▸ **Exercise**:
All that is wanted is the line with "The width and" and each line after it to the end of the data below, set down exactly and without pictures.
::: Data records
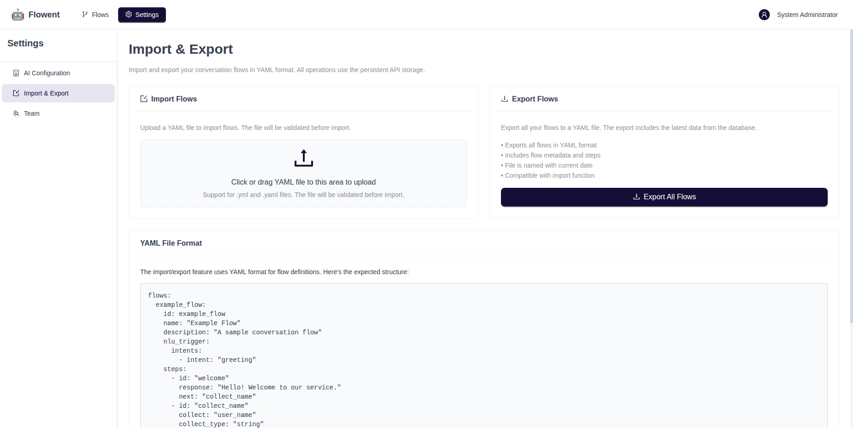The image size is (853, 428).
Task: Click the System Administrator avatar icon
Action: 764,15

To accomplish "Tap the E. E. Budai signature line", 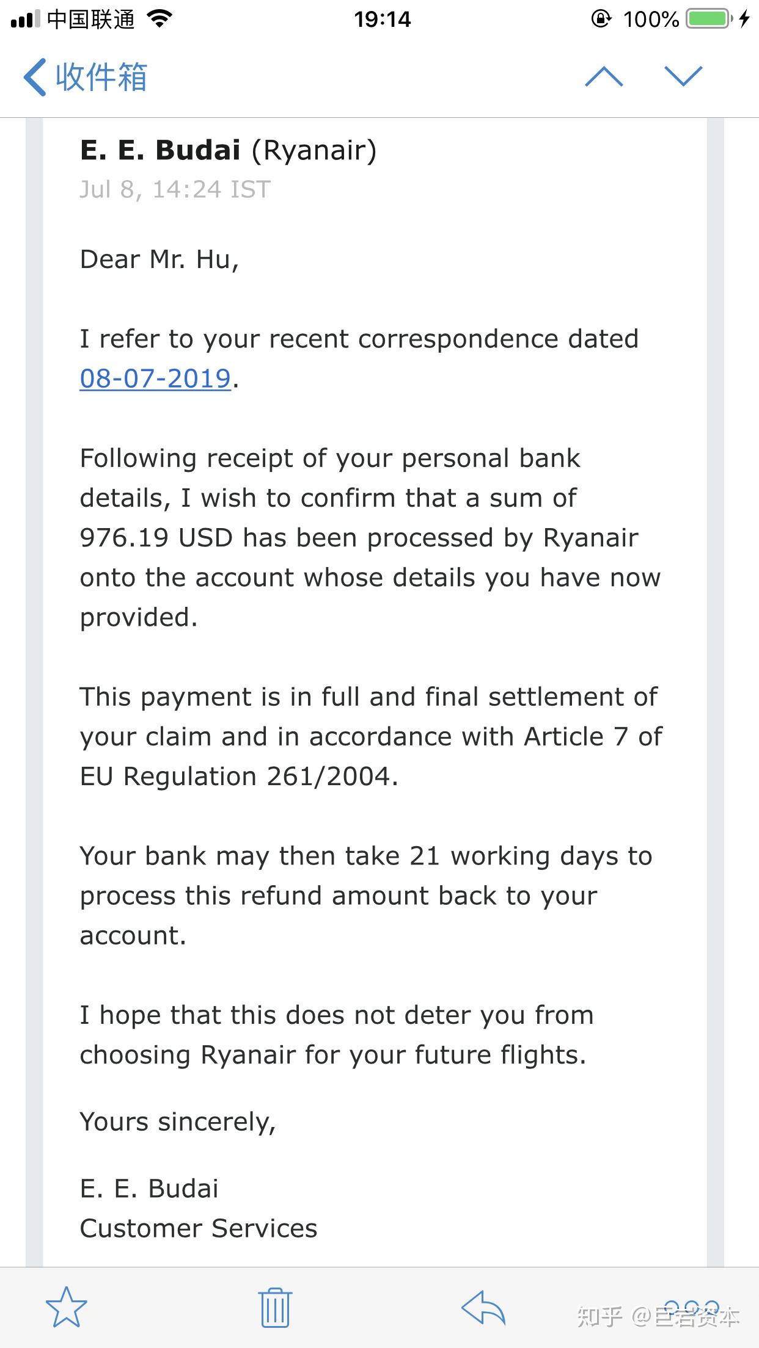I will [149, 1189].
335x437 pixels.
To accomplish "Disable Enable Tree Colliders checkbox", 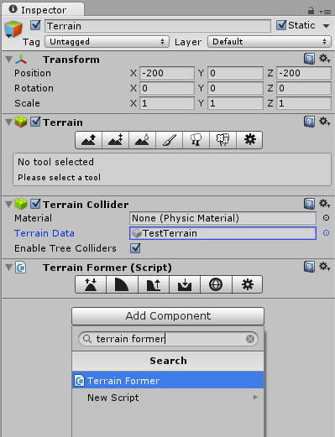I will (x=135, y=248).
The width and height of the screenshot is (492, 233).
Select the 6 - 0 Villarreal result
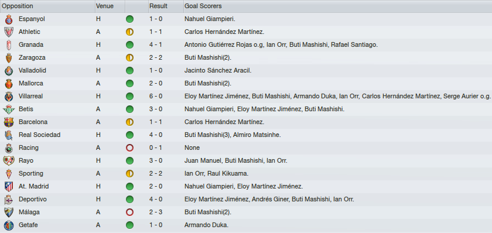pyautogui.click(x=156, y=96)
::::::
▸ **Task response**:
The width and height of the screenshot is (492, 233).
Select the 6 - 0 Villarreal result
pyautogui.click(x=156, y=96)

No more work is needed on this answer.